Records of locating words and elements:
┄┄┄┄┄┄┄┄┄┄
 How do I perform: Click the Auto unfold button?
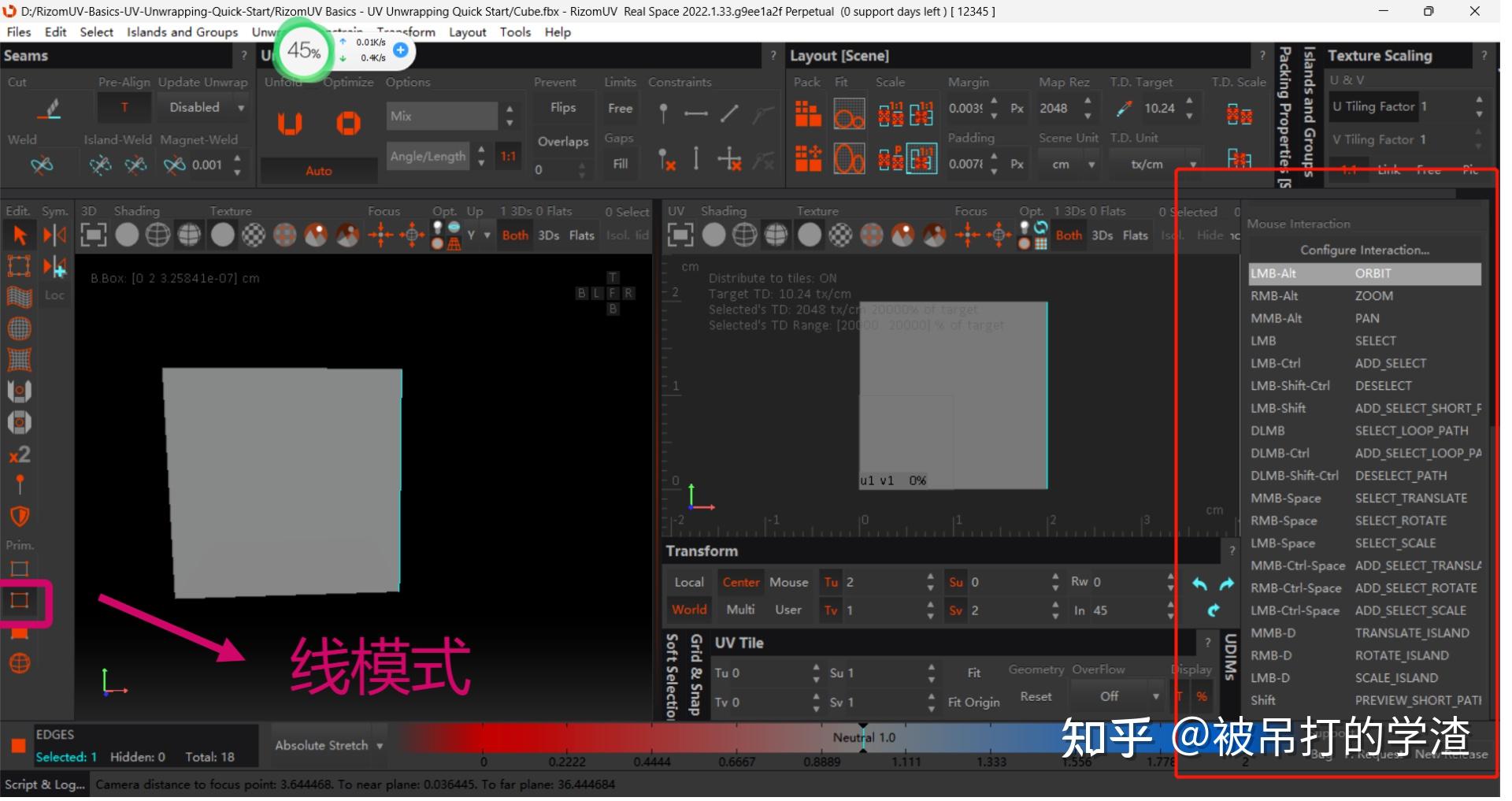click(317, 170)
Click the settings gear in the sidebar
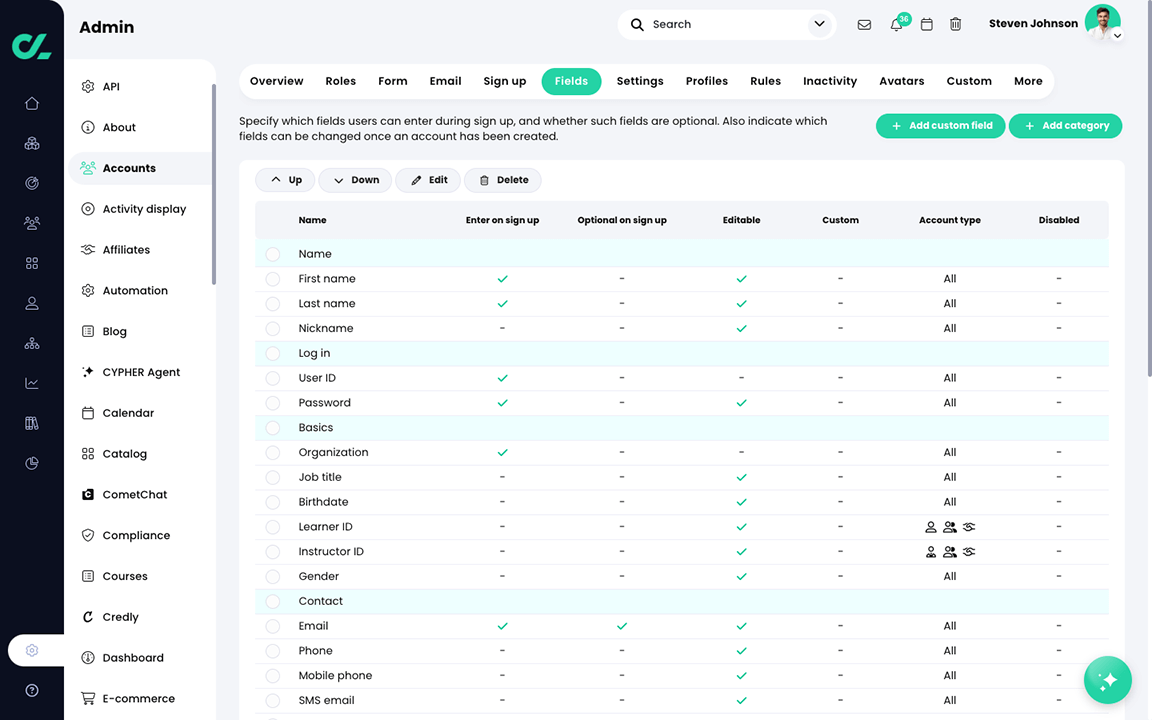Screen dimensions: 1152x720 pyautogui.click(x=31, y=650)
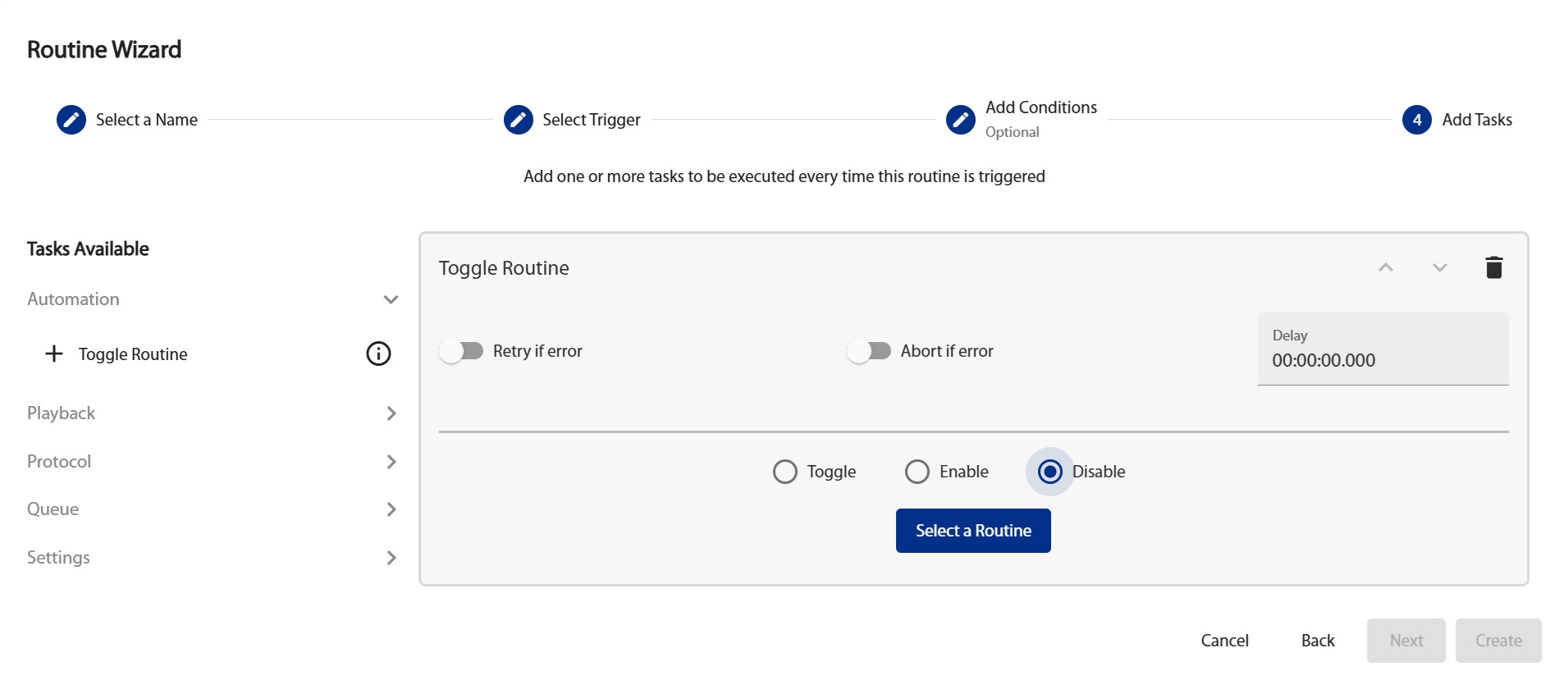Turn on the Abort if error switch

[x=869, y=351]
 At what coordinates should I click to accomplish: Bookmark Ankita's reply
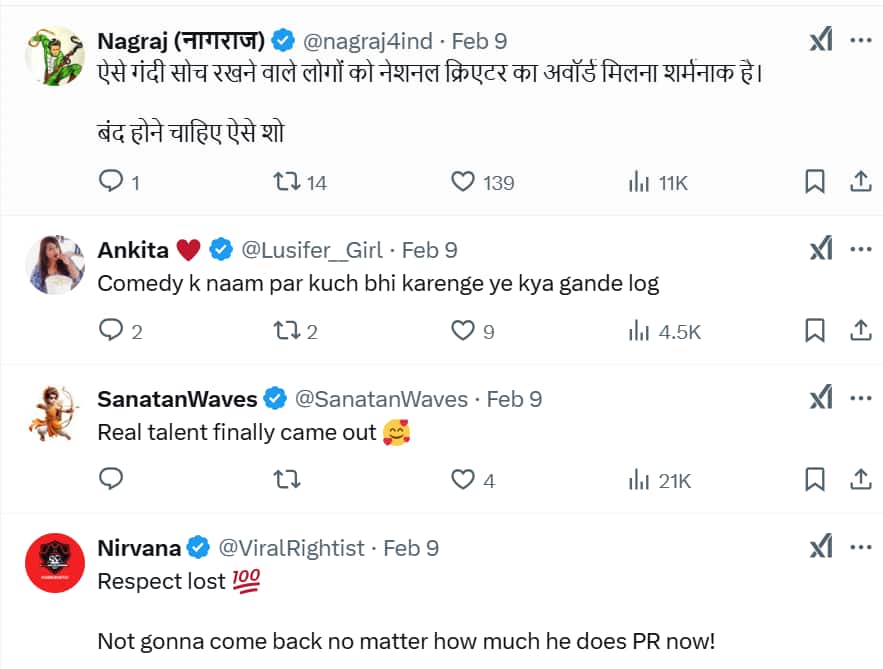click(815, 331)
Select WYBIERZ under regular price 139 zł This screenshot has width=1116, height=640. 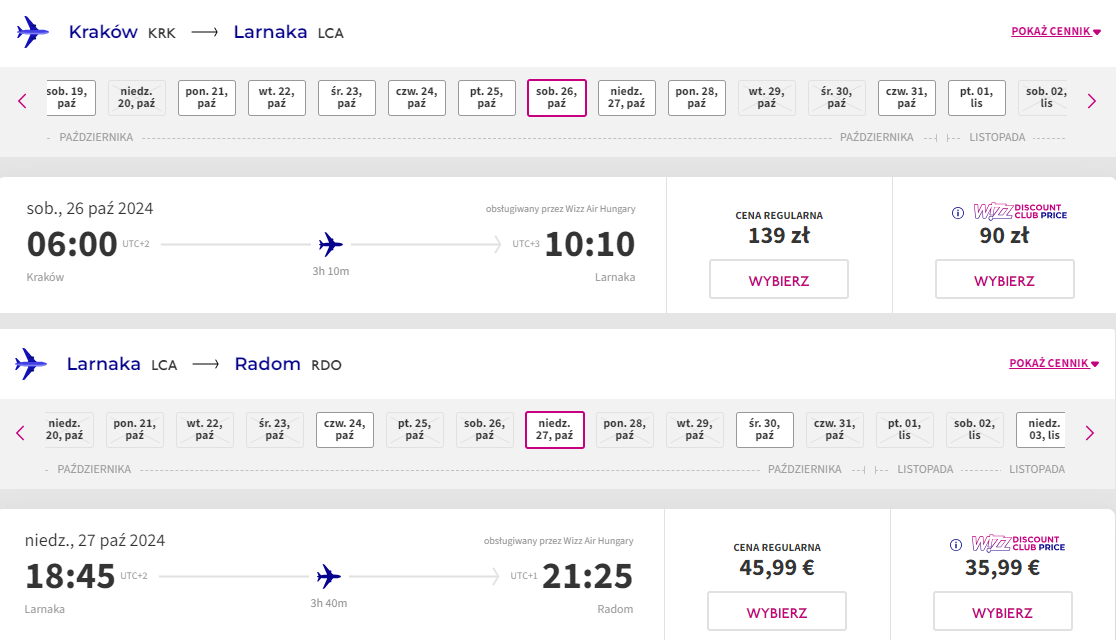pyautogui.click(x=779, y=279)
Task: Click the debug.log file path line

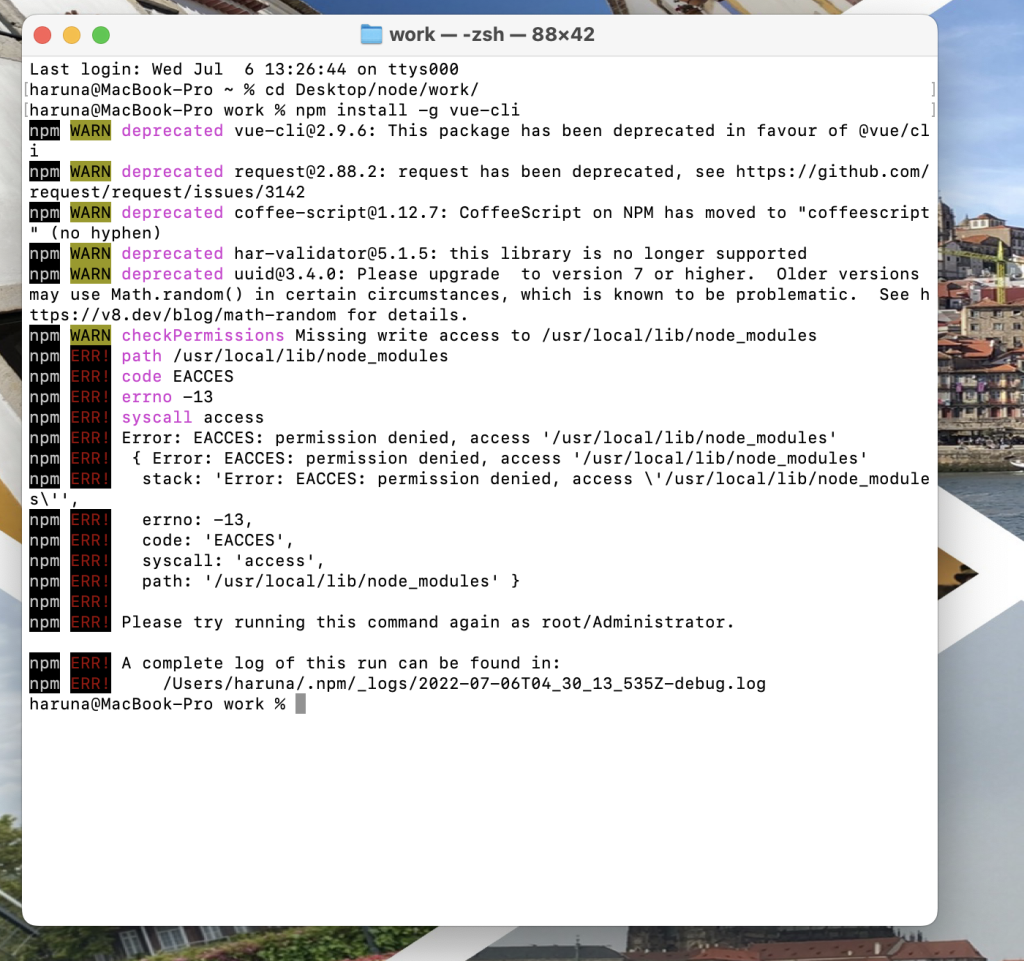Action: pyautogui.click(x=464, y=684)
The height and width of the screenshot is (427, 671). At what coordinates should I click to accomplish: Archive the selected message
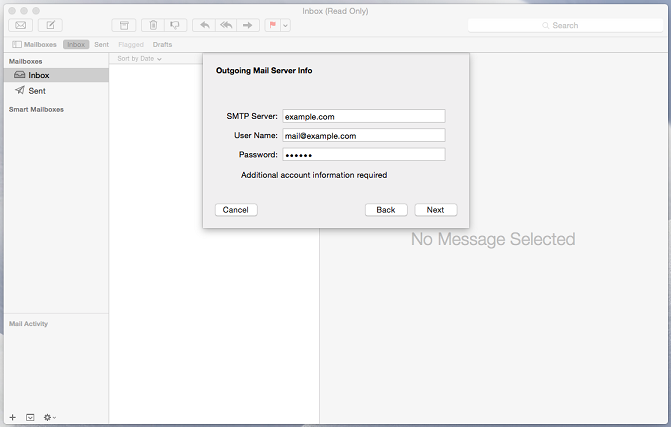124,25
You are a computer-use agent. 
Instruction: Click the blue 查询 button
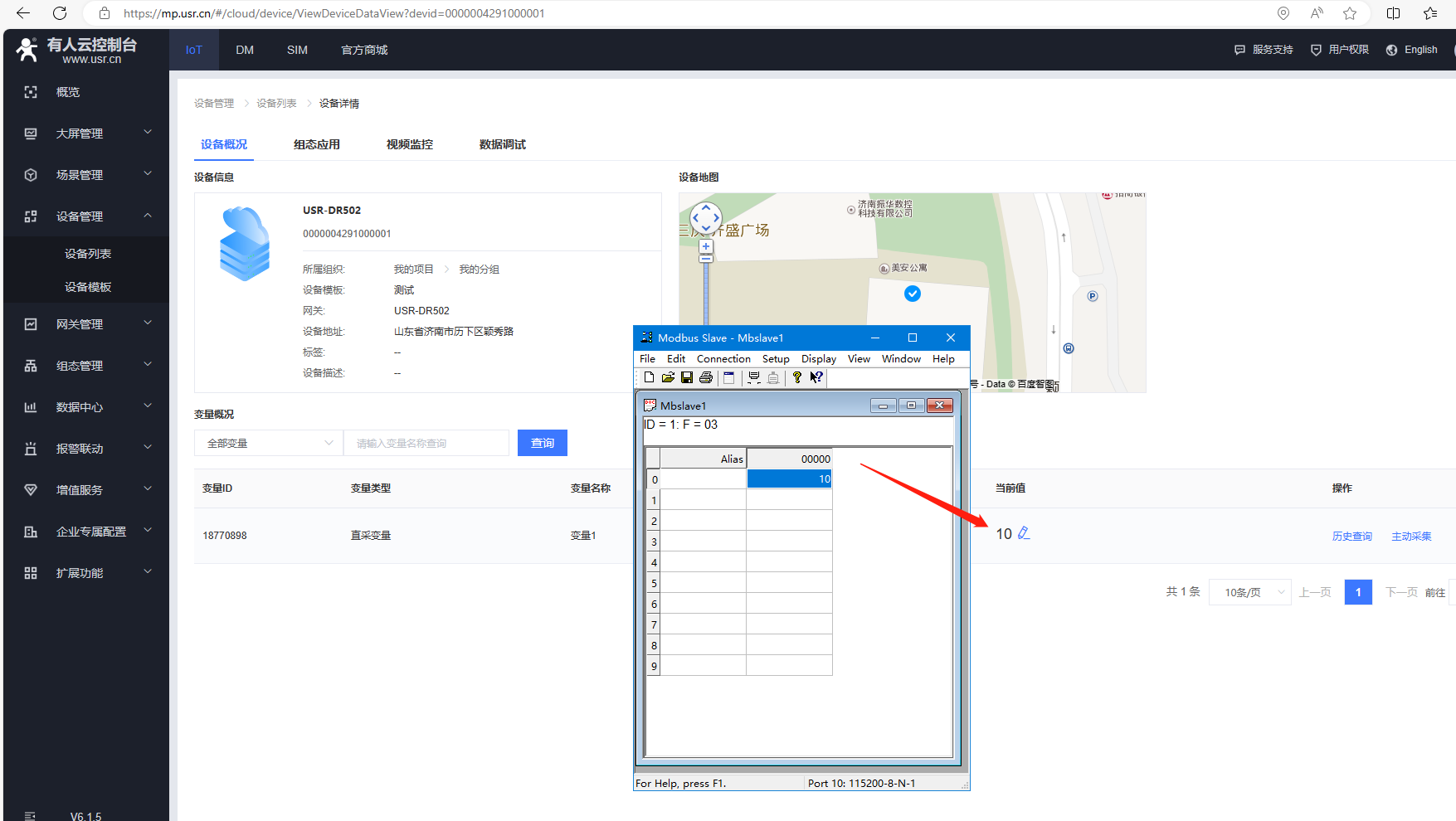click(x=543, y=443)
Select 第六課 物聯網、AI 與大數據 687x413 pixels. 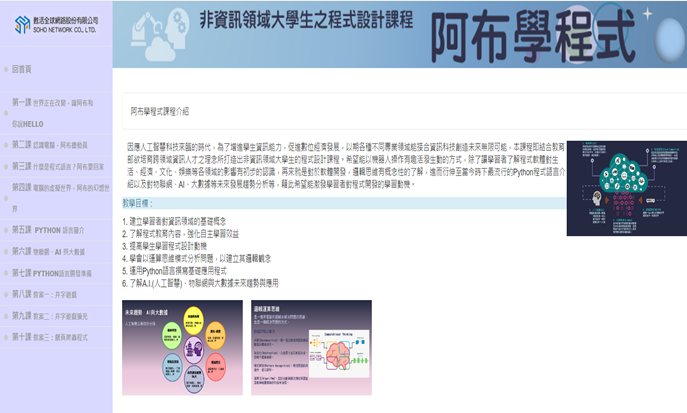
┄┄┄┄┄┄┄┄┄┄
== PROBLEM DETAILS ==
Rewrite the lines of the material beginning at the one containing "You are a computer-use agent." and continuing to the end, swapping "blue" for "gray" and keeping every other word intact. Leave the pictures out.

== ANSWER TO THE TASK ==
You are a computer-use agent. 
Instruction: Click the gray 查询 button
click(x=543, y=443)
Select 第六課 物聯網、AI 與大數據 687x413 pixels. 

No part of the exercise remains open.